* _Records provided_:
* Begin *

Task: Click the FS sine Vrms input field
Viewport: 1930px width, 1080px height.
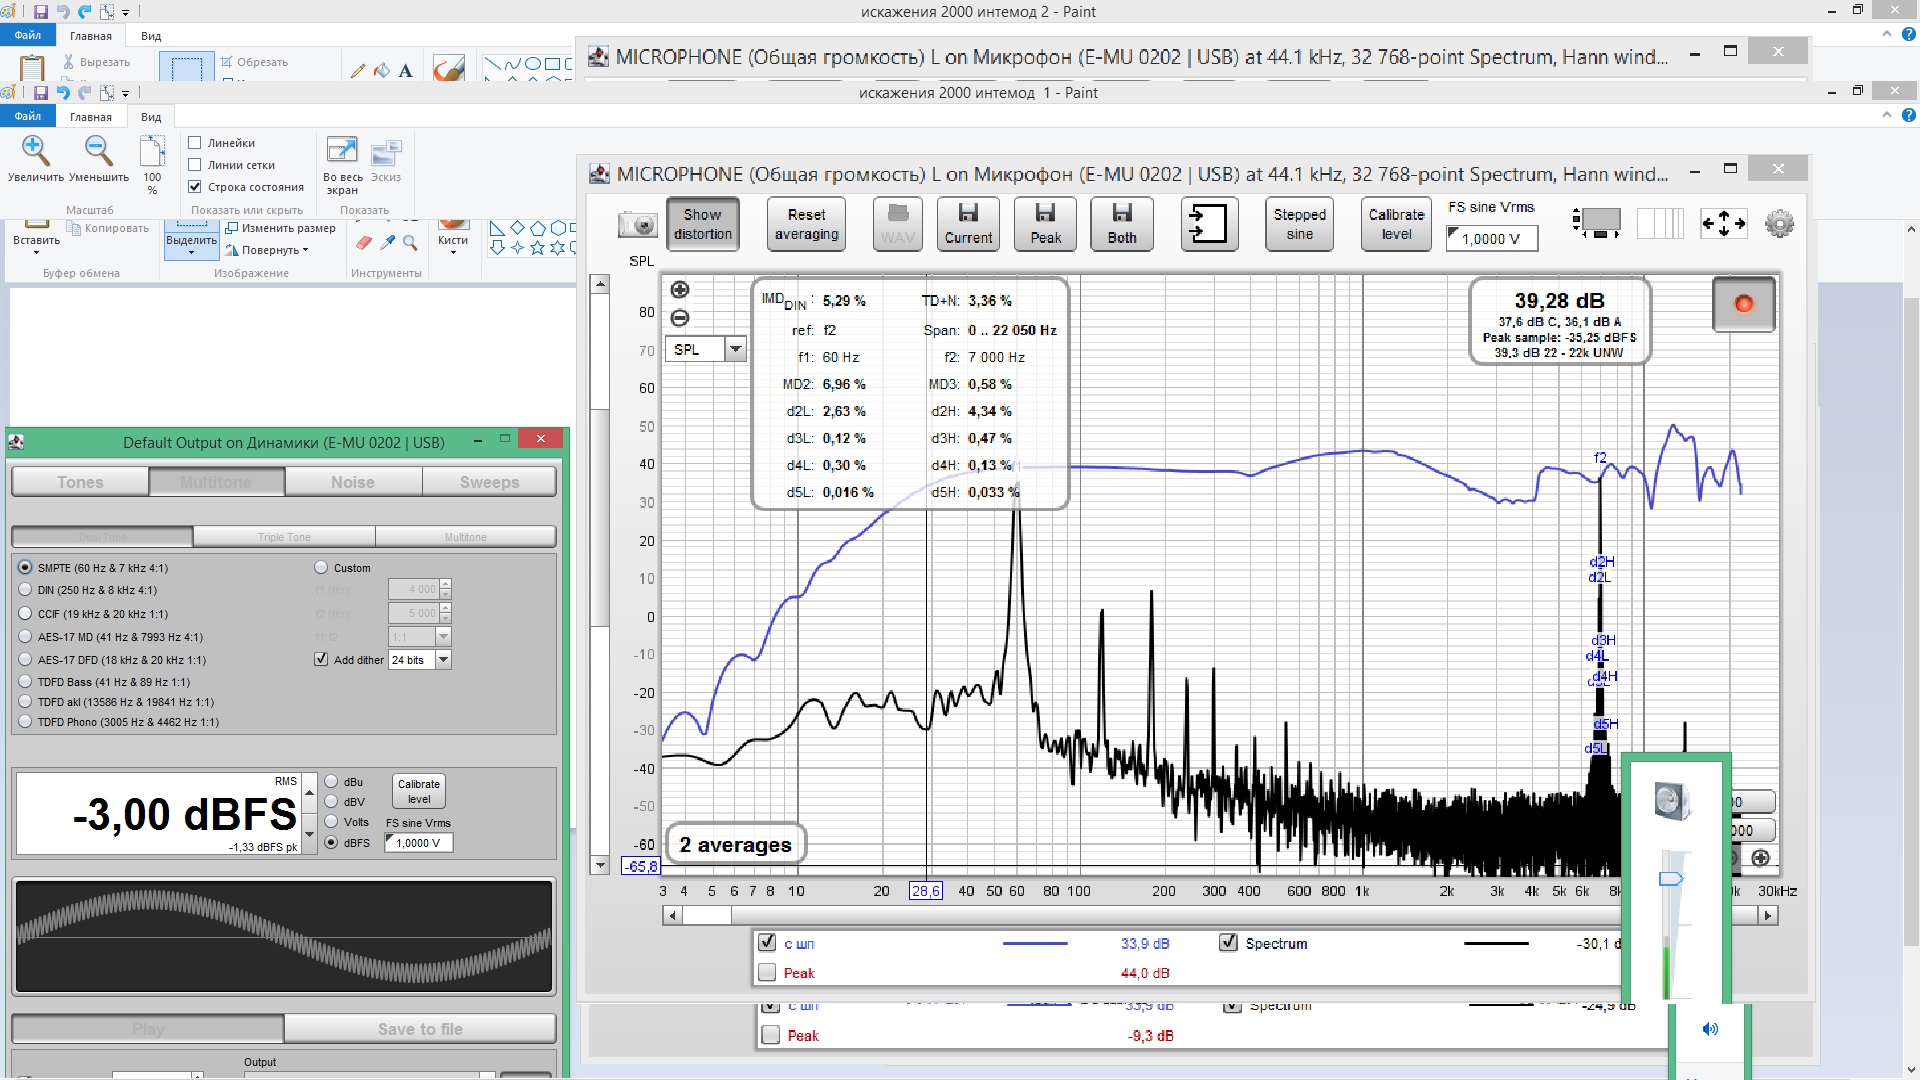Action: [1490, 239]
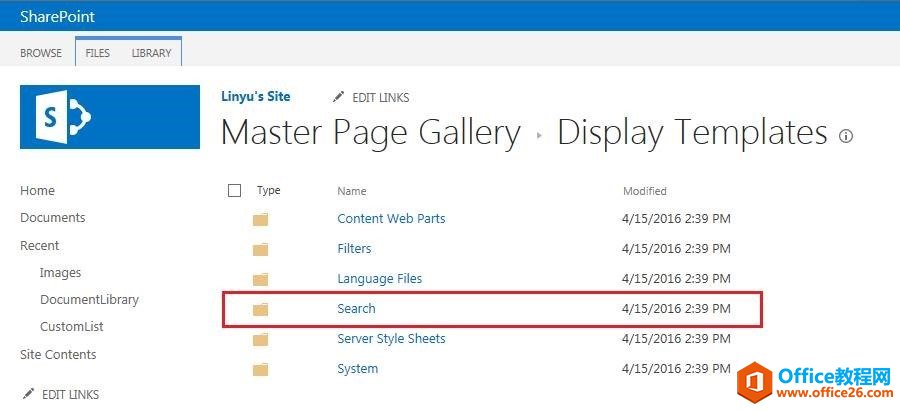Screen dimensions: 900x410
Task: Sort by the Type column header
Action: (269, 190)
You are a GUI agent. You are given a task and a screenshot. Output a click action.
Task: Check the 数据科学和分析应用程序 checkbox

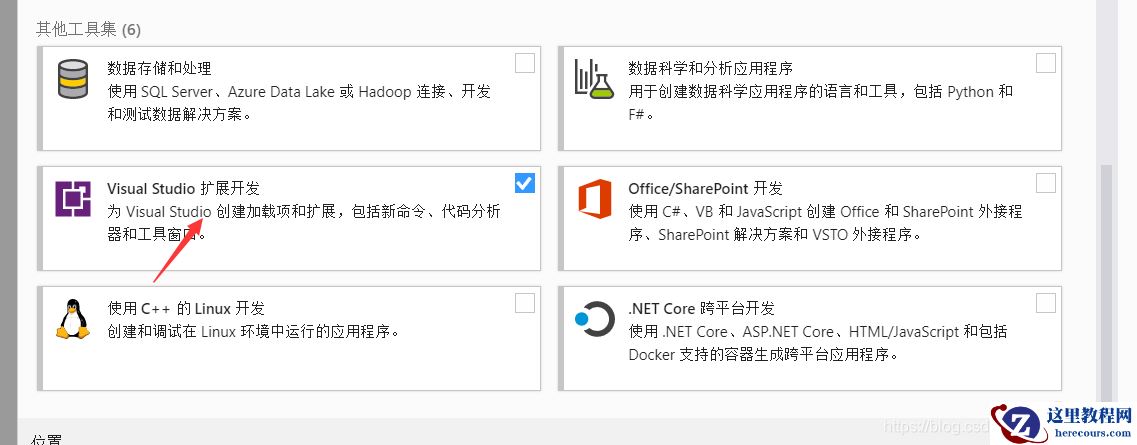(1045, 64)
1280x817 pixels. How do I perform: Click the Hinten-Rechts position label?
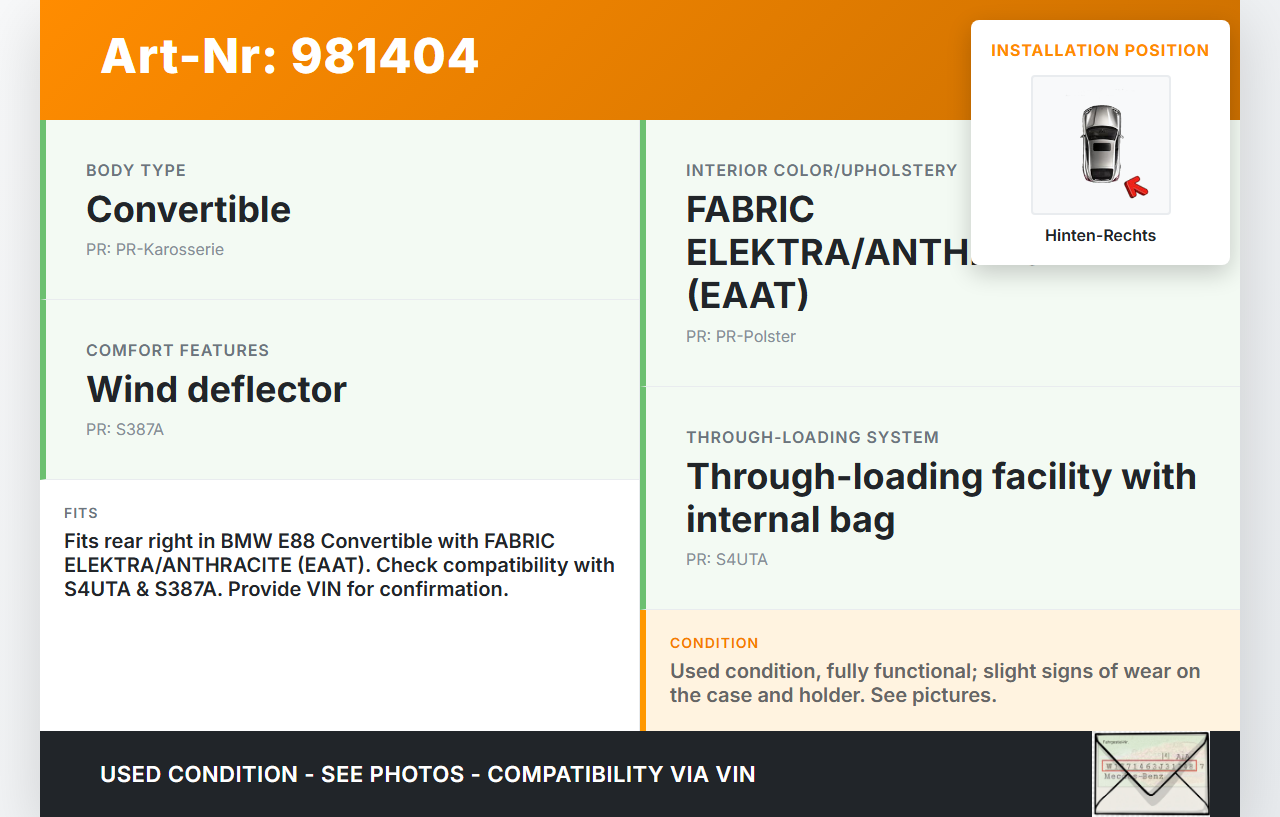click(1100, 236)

* End *
* Begin *

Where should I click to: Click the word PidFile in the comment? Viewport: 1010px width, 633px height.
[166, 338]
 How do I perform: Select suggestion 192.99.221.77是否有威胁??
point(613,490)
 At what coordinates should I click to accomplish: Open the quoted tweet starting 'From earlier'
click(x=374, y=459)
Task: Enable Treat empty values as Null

* End *

Copy out each line above that contains the word "perform".

* _Problem solution_:
1280x817 pixels. How do I perform: Click the Hinten-Rechts position label?
 How do I perform: Select suggestion 192.99.221.77是否有威胁??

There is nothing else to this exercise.